Given exercise: Resize the coordinates in the answers by multiplying each one by 0.55 and rounding to whole numbers, with halves rounded up. Rewrite everything from the line containing "You are a GUI" down to the line containing "[x=90, y=14]", requests included, and leave all other numbers as they are.

Data in this exercise:
━━━━━━━━━━
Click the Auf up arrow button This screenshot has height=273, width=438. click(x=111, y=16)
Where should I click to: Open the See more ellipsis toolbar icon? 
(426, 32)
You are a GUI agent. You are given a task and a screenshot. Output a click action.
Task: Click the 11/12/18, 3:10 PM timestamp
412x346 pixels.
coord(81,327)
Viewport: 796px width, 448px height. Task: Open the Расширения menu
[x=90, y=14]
━━━━━━━━━━
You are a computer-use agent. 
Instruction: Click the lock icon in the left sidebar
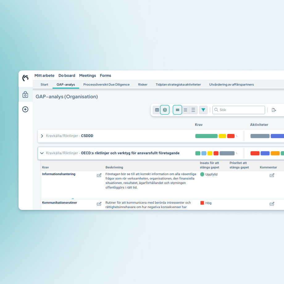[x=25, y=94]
━━━━━━━━━━
Correct response:
You are a GUI agent. You are given a task and a screenshot. Output a click action.
Task: Click the 11/12/18, 3:10 PM timestamp
412x346 pixels.
coord(45,180)
Viewport: 796px width, 448px height. Task: Open the Расширения menu
[x=50, y=8]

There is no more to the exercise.